市場の受け止め 好機ではなく重圧 政策決定が遅々として進まない中、その影響はまず市場側に現れる。観光業界にとって、個人旅行の試験的解禁は単なるビジネスチャンスではなく、業界の低迷期を乗り切れるかどうかの命綱である。観光活動が停滞したことで、すでに人材流出やコスト上昇といった問題が生じている。開放政策への期待感は高まったものの、それに見合う政策的後押しが伴っていないため、市場の不確実性はさらに拡大している。企業は明確な方向性が示されない中で経営戦略の調整が難航しており、本来であれば好機となるはずの事象が、徐々に重圧へと変わっている。
外部環境の動向 中台関係の枠を超えて 台湾の対中政策は、中台間の要因のみに左右されるわけではない。台湾内部の政策決定においてコンセンサスが形成されていないと同時に、外部環境がさらなる圧力を加えている。中東情勢はいまだ不安定であり、米中関係の相互作用も調整局面にある。これに加えて、まもなく開催が見込まれるトランプ次期米大統領と中国の習近平国家主席による首脳会談など、国際情勢全体が絶えず変動している。複数のシグナルが交錯する中、中台関係に関わるいかなる政策変更も拡大解釈される可能性があり、もはや単一の政策決定ではなく、対外的な戦略的意思表示と見なされやすくなっている。これが、台湾側の政策決定の余地をさらに狭めている。

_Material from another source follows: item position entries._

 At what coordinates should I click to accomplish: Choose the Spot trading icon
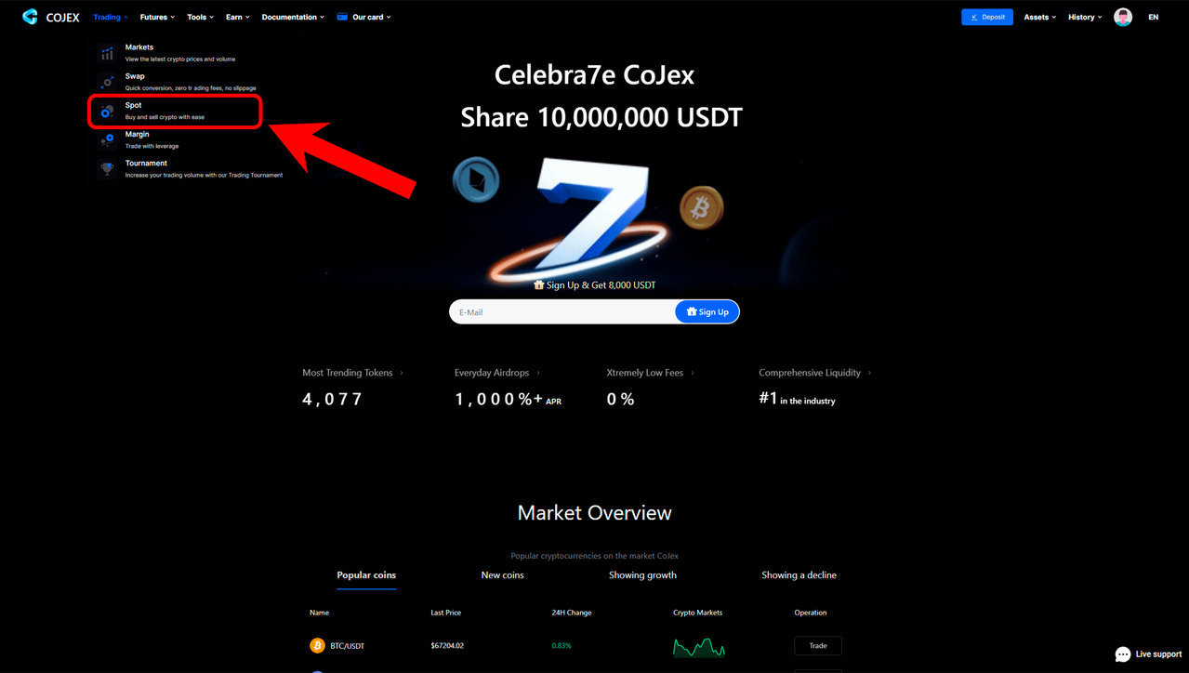tap(107, 112)
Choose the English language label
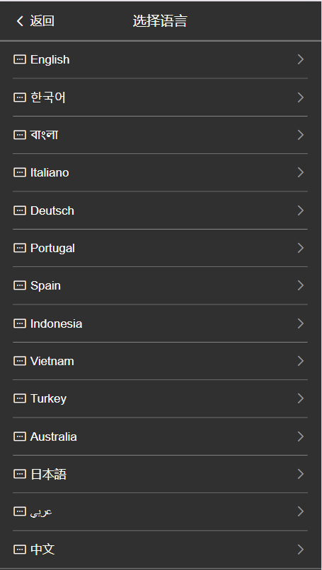Screen dimensions: 322x570 tap(50, 59)
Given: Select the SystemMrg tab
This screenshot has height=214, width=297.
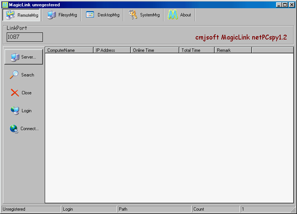Looking at the screenshot, I should point(144,15).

国内政治の力学 決断しないことが最も安全な選択 外部情勢に加えて、2026年末に控える統一地方選挙(県・市長選挙)の政治スケジュールも政策判断に影響を及ぼしている。交流開放に対する支持層や有権者グループの反応には差異があり、政策決定は単なる政策上の課題にとどまらず、政治的リスクの分配問題ともなっている。国内でのコンセンサスが欠如する状況下では、いかなる明確な決断も政治的コストを伴う可能性があるため、結果として「決断の先送り」が最もリスクの低い選択肢となっている。

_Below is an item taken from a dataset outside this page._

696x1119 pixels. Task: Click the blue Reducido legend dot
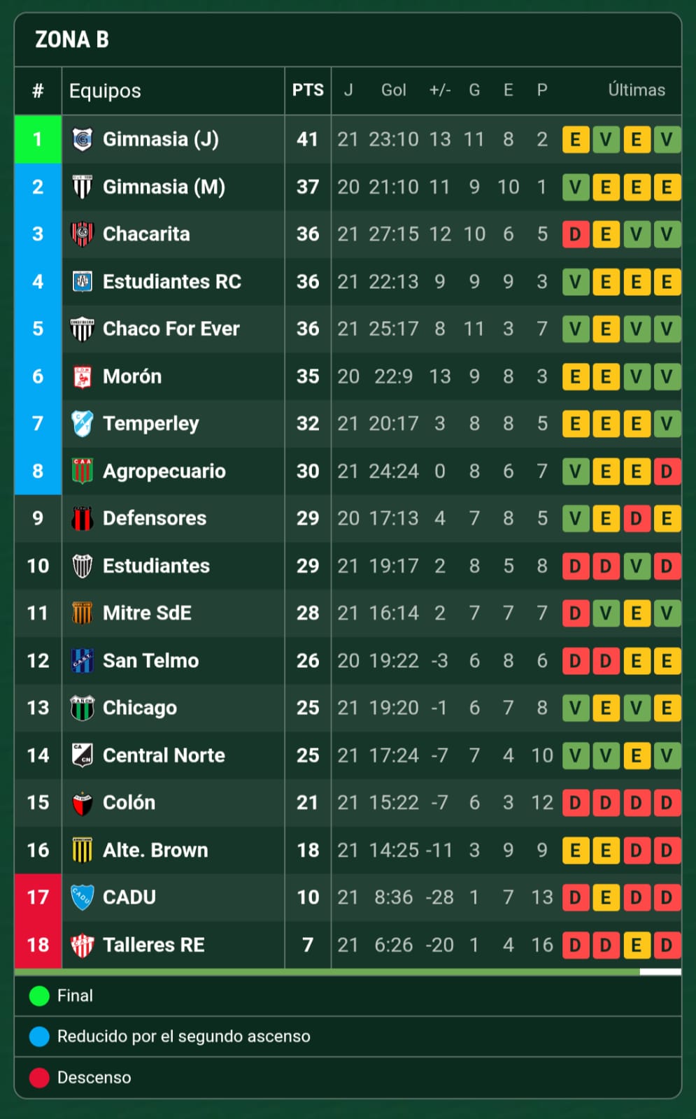click(x=39, y=1036)
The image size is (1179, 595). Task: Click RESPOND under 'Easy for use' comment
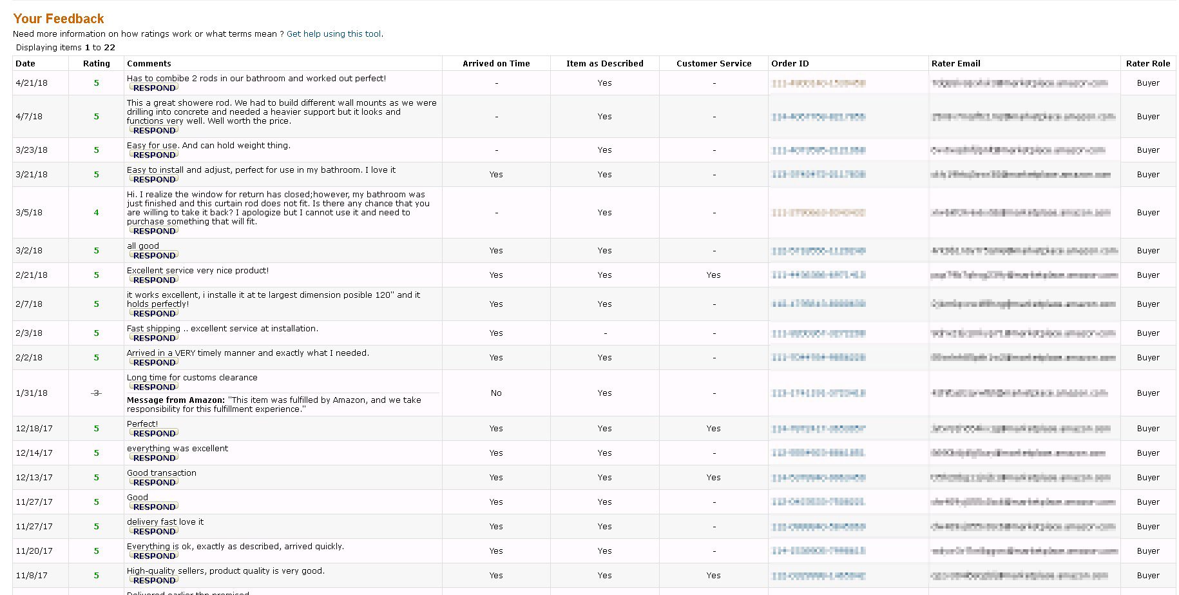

政策決定のブレーキ、それ自体が一つの選択 現状は、中台の相互交流がすでに推進され始めているにもかかわらず、台湾側の決断がそれに追いついていない状態だ。問題はもはや「実行可能か否か」ではなく、「いつ実行の是非を決断するか」である。中国側が試験的解禁を継続的に推進する一方で、台湾がいまだ評価と静観の間で足踏みしていれば、両者の距離は広がる一方である。政策決定の先送り、それ自体がすでに台湾側の「回答」を構成していると言える。
*筆者はカナダ・ブリティッシュコロンビア大学哲学博士、台湾・教育部認定副教授、精神科医。